**Tareas escritas:**
1. Resume en dos oraciones el texto sobre los impuestos y el Estado.
2. Por favor, traduce al inglés esta oración del texto sobre los impuestos y el Estado: “El Estado puede ser un gran promotor de iniciativas si repara que tiene ante sí personas y no meros feudatarios.”

**Texto proporcionado:**
□ □ □ □ □

Contribuir con el Estado es una decisión y acción libres, de lo contrario, las sanciones y puniciones no tendrían sentido. Pagar los impuestos no es un movimiento que brota de modo fácil y natural, es más bien una resolución que hunde sus raíces en lo moral. Un modo de hacer virtuoso el pago de los impuestos es que el Estado (sus funcionarios) los utilicen no solo legalmente sino sobre todo moralmente bien. La ética no se aplica tan sólo para quien contribuye, sino también para quien ostenta el poder de administrarlos.
No es función del Estado convertirse en un eximio recaudador para luego administrar. Su misión más bien es la de gobernar “poniendo acento en su función de estímulo, protección, contralor, orientación y coordinación de las iniciativas privadas en todos los planos” (Sacheri). En tal sentido ¿por qué no permite que los ciudadanos individual o asociadamente apoyen iniciativas sociales, culturales, religiosas y educativas que apuestan por los más necesitados y subvienen a necesidades concretas? En vez de organizar estructuras “oficiales de ayuda” en cuyo montaje se distrae cantidades apreciables de dinero ¿no le sería más económico y eficaz aplicar el principio de subsidiaridad?
Ser contribuyente no es sólo pagar impuestos es también involucrarse solidariamente en la solución de los problemas del propio país. El Estado puede ser un gran promotor de iniciativas si repara que tiene ante sí personas y no meros feudatarios.

□ □ □ □ □

**Información proporcionada:**
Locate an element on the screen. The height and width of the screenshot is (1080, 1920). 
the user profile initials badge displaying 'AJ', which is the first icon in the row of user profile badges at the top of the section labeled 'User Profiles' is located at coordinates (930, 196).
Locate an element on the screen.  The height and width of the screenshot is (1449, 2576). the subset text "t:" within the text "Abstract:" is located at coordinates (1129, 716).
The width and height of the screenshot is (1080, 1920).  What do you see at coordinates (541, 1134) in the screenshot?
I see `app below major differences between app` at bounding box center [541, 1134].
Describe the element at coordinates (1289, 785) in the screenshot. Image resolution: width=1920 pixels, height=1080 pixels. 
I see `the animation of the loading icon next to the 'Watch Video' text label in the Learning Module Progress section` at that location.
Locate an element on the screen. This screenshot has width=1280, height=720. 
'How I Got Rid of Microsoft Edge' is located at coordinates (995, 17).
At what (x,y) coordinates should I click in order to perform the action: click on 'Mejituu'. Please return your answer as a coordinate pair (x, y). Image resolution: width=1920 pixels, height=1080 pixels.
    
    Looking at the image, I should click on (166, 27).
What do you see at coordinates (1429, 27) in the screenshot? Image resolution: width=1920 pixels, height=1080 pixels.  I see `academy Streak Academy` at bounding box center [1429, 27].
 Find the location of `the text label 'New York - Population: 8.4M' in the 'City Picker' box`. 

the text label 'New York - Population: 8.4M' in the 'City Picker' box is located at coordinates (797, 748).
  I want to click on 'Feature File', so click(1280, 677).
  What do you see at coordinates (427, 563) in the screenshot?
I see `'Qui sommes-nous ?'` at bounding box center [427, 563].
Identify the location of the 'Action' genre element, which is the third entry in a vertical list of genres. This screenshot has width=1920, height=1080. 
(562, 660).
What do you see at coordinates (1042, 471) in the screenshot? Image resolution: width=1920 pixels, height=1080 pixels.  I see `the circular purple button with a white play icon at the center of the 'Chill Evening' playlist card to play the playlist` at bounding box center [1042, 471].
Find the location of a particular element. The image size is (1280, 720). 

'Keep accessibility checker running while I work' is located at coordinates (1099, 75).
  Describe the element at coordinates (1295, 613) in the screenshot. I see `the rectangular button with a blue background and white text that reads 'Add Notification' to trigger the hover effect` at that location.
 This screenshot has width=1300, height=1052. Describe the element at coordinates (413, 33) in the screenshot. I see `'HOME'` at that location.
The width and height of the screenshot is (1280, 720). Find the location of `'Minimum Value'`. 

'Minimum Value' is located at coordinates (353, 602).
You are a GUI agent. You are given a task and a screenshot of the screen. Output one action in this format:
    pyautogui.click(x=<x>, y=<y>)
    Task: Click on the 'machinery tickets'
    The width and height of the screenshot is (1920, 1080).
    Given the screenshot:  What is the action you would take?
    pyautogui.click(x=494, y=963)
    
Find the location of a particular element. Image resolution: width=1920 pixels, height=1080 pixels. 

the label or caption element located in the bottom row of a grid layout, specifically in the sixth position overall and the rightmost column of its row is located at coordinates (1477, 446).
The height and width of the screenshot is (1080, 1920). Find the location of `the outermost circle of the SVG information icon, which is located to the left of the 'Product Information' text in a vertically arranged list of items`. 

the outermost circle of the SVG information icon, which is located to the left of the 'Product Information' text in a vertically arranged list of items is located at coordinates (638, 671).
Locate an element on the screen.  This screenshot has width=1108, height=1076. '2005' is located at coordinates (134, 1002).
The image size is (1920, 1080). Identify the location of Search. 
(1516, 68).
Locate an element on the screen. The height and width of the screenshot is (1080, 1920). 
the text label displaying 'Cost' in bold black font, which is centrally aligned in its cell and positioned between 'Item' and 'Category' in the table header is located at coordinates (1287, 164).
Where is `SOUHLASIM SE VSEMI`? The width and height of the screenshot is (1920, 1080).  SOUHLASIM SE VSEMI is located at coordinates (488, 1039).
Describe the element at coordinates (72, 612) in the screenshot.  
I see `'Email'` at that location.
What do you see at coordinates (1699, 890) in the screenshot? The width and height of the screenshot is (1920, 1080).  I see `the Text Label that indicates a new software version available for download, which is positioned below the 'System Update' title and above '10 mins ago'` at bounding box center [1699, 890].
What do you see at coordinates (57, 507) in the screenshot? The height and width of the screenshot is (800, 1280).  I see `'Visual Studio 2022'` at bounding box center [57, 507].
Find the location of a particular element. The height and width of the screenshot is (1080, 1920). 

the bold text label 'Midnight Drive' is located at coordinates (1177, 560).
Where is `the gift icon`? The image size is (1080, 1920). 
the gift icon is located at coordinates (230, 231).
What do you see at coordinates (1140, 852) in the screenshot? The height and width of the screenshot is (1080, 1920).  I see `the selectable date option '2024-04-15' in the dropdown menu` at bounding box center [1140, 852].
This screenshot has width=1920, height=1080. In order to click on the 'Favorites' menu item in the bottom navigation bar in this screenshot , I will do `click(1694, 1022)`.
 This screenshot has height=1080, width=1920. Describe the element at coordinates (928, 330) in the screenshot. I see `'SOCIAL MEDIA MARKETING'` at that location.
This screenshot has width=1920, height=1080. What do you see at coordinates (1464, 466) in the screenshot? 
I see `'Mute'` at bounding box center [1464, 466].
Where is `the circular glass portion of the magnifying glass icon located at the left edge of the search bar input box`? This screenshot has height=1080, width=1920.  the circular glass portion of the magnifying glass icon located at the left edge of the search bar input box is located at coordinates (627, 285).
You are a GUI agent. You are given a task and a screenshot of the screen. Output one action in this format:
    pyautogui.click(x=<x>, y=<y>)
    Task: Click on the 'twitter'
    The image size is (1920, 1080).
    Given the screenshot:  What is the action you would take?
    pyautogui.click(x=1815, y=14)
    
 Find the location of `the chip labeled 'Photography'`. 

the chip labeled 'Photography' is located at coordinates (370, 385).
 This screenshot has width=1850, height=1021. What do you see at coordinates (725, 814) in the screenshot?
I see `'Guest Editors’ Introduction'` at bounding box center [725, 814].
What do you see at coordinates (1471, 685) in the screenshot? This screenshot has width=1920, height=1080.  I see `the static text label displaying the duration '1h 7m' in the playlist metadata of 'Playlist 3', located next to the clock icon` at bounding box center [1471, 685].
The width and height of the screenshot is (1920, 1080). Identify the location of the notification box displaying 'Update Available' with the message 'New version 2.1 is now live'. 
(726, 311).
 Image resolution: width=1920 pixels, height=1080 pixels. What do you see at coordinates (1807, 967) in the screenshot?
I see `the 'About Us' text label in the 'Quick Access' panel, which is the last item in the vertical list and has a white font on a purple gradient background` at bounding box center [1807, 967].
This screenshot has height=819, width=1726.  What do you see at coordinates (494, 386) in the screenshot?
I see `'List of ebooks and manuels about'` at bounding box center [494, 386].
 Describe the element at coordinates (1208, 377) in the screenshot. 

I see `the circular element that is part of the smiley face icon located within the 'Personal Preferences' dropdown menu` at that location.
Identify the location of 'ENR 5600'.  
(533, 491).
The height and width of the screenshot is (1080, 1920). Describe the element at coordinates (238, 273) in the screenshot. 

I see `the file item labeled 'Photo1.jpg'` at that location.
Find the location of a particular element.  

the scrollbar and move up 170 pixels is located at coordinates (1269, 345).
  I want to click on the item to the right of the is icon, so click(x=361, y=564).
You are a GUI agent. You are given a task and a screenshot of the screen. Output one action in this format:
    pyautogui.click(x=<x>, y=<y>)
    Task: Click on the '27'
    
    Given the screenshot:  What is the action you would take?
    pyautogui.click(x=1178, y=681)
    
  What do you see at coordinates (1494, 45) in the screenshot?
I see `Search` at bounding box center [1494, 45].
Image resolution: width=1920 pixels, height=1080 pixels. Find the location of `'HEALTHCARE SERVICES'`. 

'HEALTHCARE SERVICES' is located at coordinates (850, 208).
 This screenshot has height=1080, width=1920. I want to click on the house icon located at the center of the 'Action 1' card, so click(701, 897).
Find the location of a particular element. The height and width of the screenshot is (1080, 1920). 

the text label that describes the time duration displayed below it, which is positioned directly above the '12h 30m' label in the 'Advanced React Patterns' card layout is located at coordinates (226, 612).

□ □ □ □ □

**Respuestas:**
1. Pagar impuestos es una decisión libre que hunde sus raíces en lo moral, y la ética vale tanto para quien contribuye como para quien administra lo recaudado. La misión del Estado no es ser un gran recaudador, sino gobernar estimulando, protegiendo y coordinando las iniciativas privadas, y ser contribuyente implica también involucrarse solidariamente en los problemas del propio país.

2. The State can be a great promoter of initiatives if it realizes that it has before it people and not mere vassals.